On-Chain Series V: Leveraging Azure L-Series Machines for High-Performance Blockchain Data Processing

Our NFS-based solution was a major leap forward in optimizing block data retrieval, but Ethereum’s vast address data introduced new challenges. Initially, Redis was our go-to solution for handling address metadata. Redis is ideal for this purpose because it allows us to quickly increment counters and set specific properties on each address. However, as our operations scaled, the costs associated with running large Redis instances became unsustainable. Managing 300 million addresses required approximately 750GB of RAM —an expense well beyond our project budget.

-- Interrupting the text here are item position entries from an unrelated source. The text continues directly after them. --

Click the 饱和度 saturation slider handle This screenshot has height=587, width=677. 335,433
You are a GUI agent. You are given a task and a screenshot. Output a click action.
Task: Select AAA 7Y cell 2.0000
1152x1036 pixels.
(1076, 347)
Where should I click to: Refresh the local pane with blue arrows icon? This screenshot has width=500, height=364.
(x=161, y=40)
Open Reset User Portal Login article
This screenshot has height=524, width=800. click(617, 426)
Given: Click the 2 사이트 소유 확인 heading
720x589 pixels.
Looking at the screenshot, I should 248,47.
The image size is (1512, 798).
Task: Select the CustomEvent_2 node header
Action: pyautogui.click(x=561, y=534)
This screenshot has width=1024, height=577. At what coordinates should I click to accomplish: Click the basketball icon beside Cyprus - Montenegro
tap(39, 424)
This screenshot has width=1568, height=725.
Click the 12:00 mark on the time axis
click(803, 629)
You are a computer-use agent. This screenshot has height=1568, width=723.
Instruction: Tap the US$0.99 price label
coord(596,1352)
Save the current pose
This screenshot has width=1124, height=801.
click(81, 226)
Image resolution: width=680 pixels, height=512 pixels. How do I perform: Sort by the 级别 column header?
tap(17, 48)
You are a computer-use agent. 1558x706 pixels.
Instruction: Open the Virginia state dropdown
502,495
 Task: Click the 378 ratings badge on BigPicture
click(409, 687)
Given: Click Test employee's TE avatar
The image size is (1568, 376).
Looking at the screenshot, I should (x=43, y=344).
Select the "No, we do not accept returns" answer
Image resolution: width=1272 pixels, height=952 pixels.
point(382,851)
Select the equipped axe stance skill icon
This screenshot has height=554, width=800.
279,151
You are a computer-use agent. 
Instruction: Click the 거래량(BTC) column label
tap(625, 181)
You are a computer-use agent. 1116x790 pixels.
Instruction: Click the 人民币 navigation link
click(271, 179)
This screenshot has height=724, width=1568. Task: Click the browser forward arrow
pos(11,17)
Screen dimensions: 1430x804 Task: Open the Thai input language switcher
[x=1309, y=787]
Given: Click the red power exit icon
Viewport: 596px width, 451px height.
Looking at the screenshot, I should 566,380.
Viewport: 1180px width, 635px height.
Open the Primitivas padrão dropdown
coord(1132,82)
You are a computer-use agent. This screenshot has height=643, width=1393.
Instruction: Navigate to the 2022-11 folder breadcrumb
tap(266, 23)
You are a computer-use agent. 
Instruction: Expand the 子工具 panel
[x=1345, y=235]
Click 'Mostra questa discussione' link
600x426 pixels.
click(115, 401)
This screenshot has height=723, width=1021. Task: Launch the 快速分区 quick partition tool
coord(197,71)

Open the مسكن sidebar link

We initially tried to optimize costs by archiving data in batches, moving less frequently accessed data from Redis to blob storage. However, this approach significantly impacted performance; our block processing speed plummeted from 4,000 blocks per minute to just 400 — a tenfold decrease in speed and a corresponding tenfold increase in the time required to process all blocks. It became clear that while Redis was unmatched in speed, it was not practical at this scale due to the prohibitive cost of RAM. This is where Azure’s L-Series machines, equipped with NVMe storage, provided a compelling alternative. Although NVMe storage is slower than Redis, it offers a much more cost-effective solution for batch processing large datasets, especially during the backfill phase.

Ethereum’s ecosystem, with its millions of interactions and addresses, demands an infrastructure capable of high-speed processing without incurring prohibitive costs. The smallest Azure L8 machine, with 1.8TB of NVMe storage at $400 per month, provided sufficient capacity to handle our data processing needs. During the initial backfill, which involved processing and storing metadata for all 300 million Ethereum addresses, we used approximately 450GB of the available storage. This setup allowed us to process the entire Ethereum blockchain — including transactions, logs, and traces — across all addresses in under 48 hours.

To fully leverage the capabilities of the L-Series machines, we optimized our processing pipeline to manage Ethereum’s extensive data efficiently:

Data Ingestion: By utilizing the NVMe storage on the L8 machine, we designed our pipeline to sequentially process up to 10,000 blocks per minute. The read times from the NFS server for 10,000 blocks ranged between 10 seconds for the smaller, early Ethereum blocks, to 30 seconds for the most recent ones. Processing 10,000 blocks required an additional 4–5 seconds to parse all transactions, logs, and traces, and to count interactions. The final step — saving or merging the address metadata on the NVMe disk — took another 20–30 seconds per 10,000 blocks, which corresponded to processing approximately 1 million addresses per batch, so that is 1 million reads, merges and writes in under 30 seconds. With this setup, we were able to process 10,000 blocks per minute, enabling us to accurately capture critical metrics such as the first transaction, and perform comprehensive analyses based on transactions, logs, and traces across all interacting Ethereum addresses.
Batch Processing for Address Metadata: During the initial backfill, we utilized the L8 machine to process large batches of address metadata efficiently. This capability allowed us to complete the backfill process in just two days, ensuring that our entire dataset was up-to-date and ready for further analysis.
Data Migration to Cloudflare R2: After completing the backfill, we migrated all processed data to Cloudflare R2 blobs for long-term storage. This migration freed up resources on the L8 machine, allowing us to maintain a cost-effective infrastructure while ensuring that the data remained easily accessible and cost-efficient for future use.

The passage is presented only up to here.